Я жил | страница 25
Молодые люди могут довольно реалистично оценивать себя, и если ошибаются, то в сторону чрезмерной недооценки. Я быстро понял, что, несмотря на мою любовь к музыке, мои таланты, будь то игра на фортепьяно или сочинение музыки, были в лучшем случае заурядными. С глубоким разочарованием смотрел я на то, как мои сверстники учились играть на фортепьяно без малейших усилий и как они делали это намного лучше меня. В результате я с сожалением пришел к выводу, что хотя и понимаю мистический язык музыки, я никогда не научусь выражать себя на нем. Продолжая брать уроки вплоть до начала войны, я знал наверняка, что мне не суждено стать музыкантом, и бросил эти занятия после отъезда из Польши.
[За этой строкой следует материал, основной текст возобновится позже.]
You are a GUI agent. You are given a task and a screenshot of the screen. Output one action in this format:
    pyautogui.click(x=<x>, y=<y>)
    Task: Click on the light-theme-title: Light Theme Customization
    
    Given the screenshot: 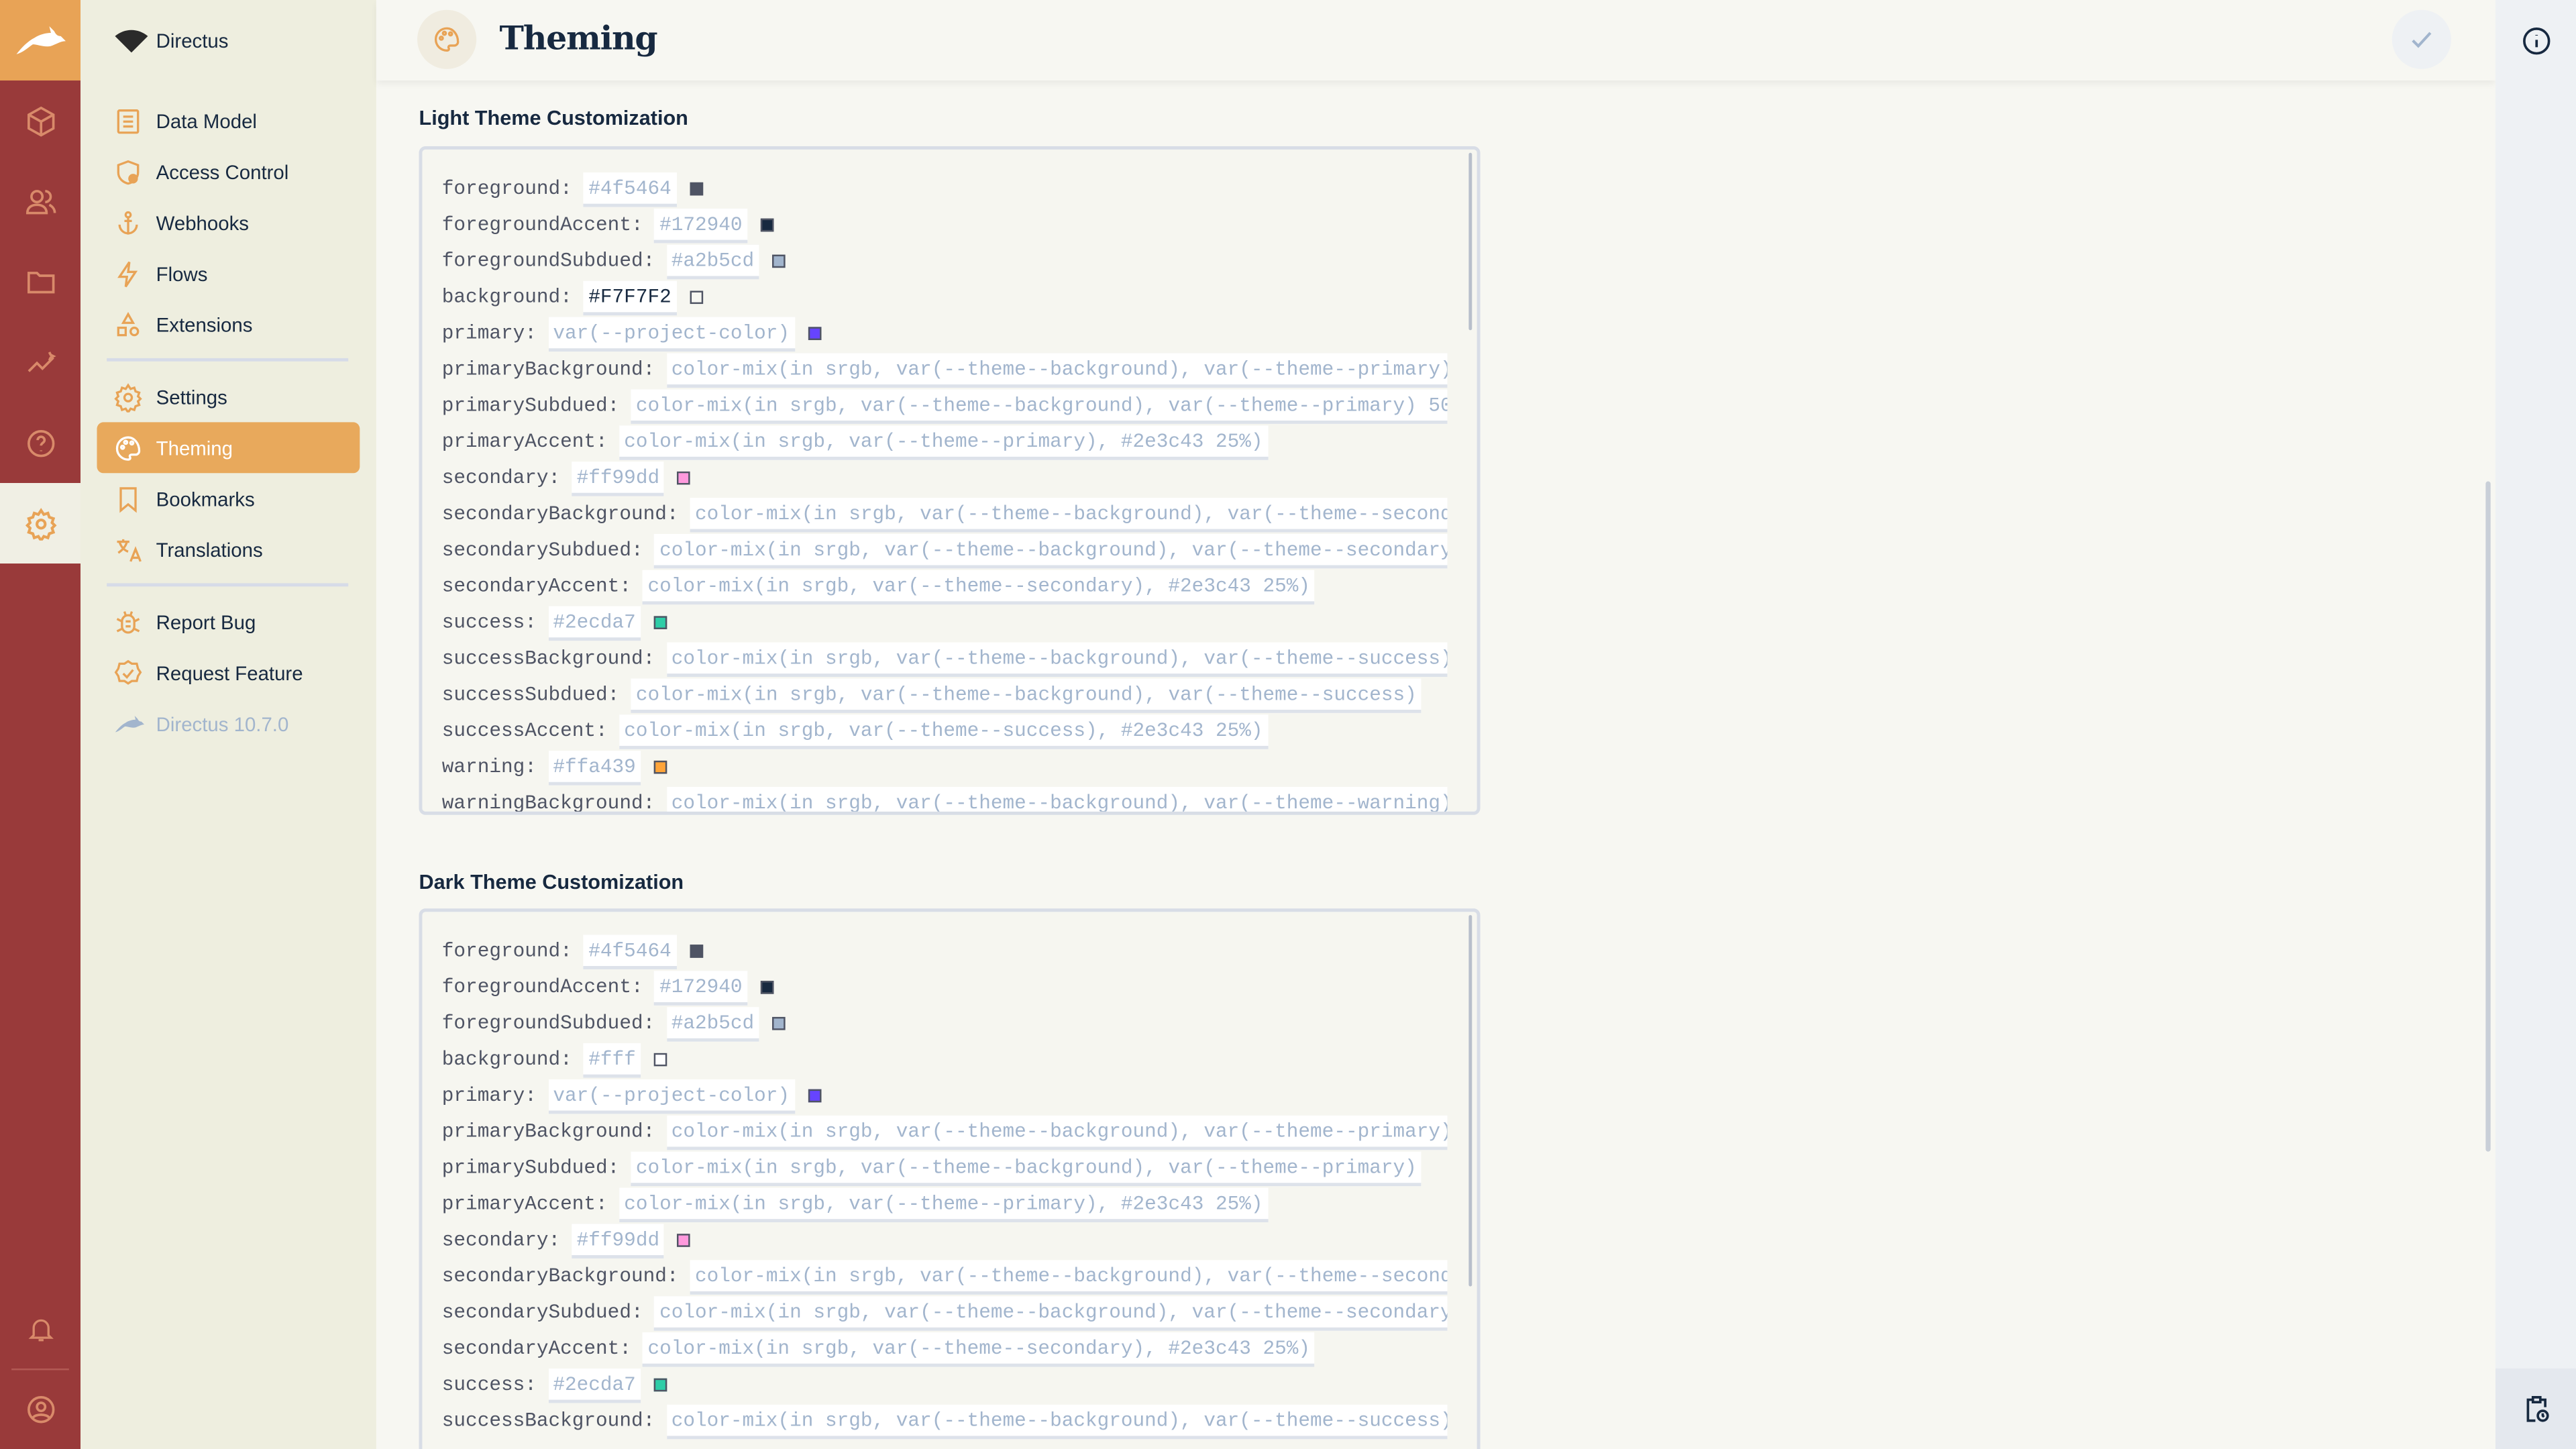 What is the action you would take?
    pyautogui.click(x=553, y=118)
    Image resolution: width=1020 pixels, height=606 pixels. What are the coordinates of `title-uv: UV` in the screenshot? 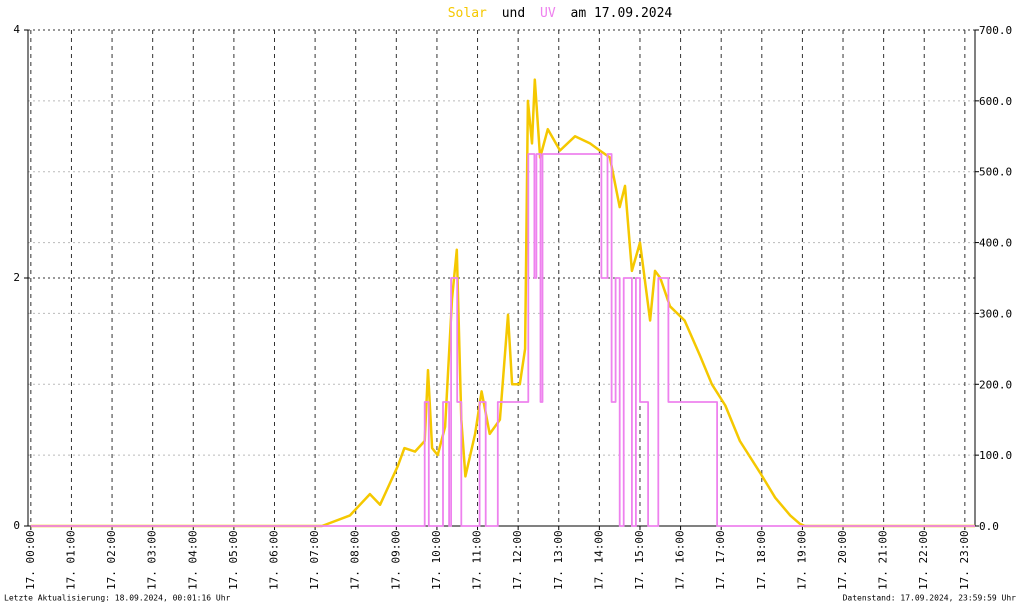 It's located at (548, 14).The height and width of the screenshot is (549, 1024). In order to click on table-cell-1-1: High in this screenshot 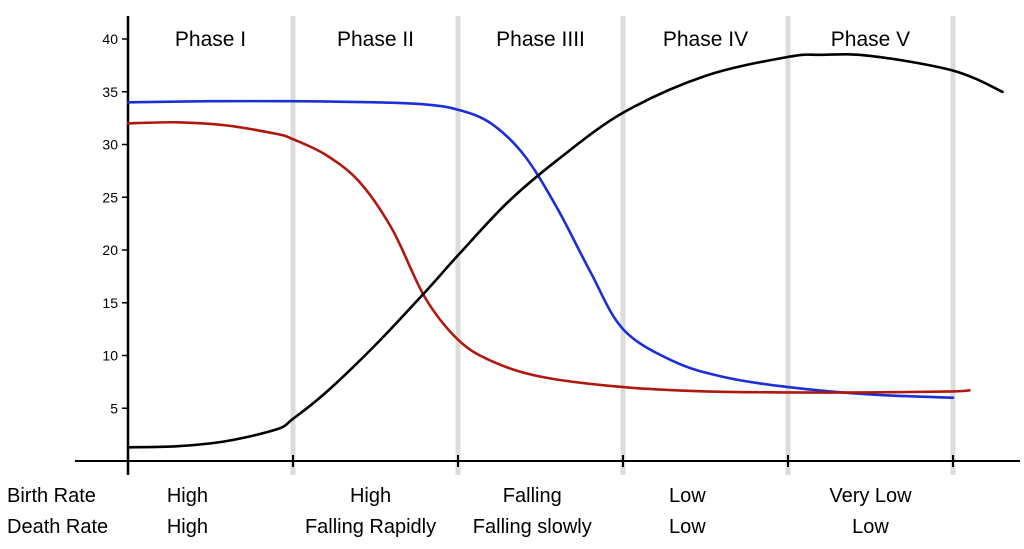, I will do `click(188, 496)`.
Но я нашел замену своему увлечению. Меня заинтересовало не рисование, скульптура или живопись, а история искусства. В один прекрасный день зимой 1937–1938 года (мне было тогда 14 лет) в Варшавской публичной библиотеке я листал иллюстрированную «Германскую историю средневекового искусства» и, пробегая глазами по характерным изысканным картинам Византийской эпохи, остановил взгляд на фреске «Снятие с креста» Джотто из капеллы дель Арена в Падуе. Эта фреска начала XIV века, одна из серии о жизни Иисуса, положившая начало европейской живописи, произвела на меня такое же сильное впечатление, как Седьмая симфония Бетховена. Горе стоящих людей, усиленное плачем ангелочков, взирающих с неба, было настолько убедительным, что я будто слышал звуки их стенаний. Это был настолько ошеломляющий эстетический опыт, что он пробудил во мне страсть к изобразительному искусству. Кеннет Кларк назвал бы это «моментом озарения». Я начал усердно изучать историю всех направлений изобразительного искусства — живописи, архитектуры, скульптуры — и делал большое количество записей. Я перевел с немецкого половину «Истории музыки» О. Келлера. Летом 1938 года, которое я провел в частном поместье в западной Польше, я вставал рано утром, садился за стол в старом парке и читал несколько страниц из учебников по истории европейского искусства. Мной никто не руководил, и моя учеба сводилась к изучению имен художников различных школ, дат их жизни и главных произведений, без какого — либо исторического и эстетического комментария. Интерес к этому предмету продолжался, в то время как амбиции музыканта исчезали, и когда в 1940 году я пошел в колледж, я собирался посвятить свою жизнь истории искусства. Эта страсть объясняет, почему я так рвался — довольно глупо — посетить Мюнхенскую пинакотеку, когда мы бежали из Польши.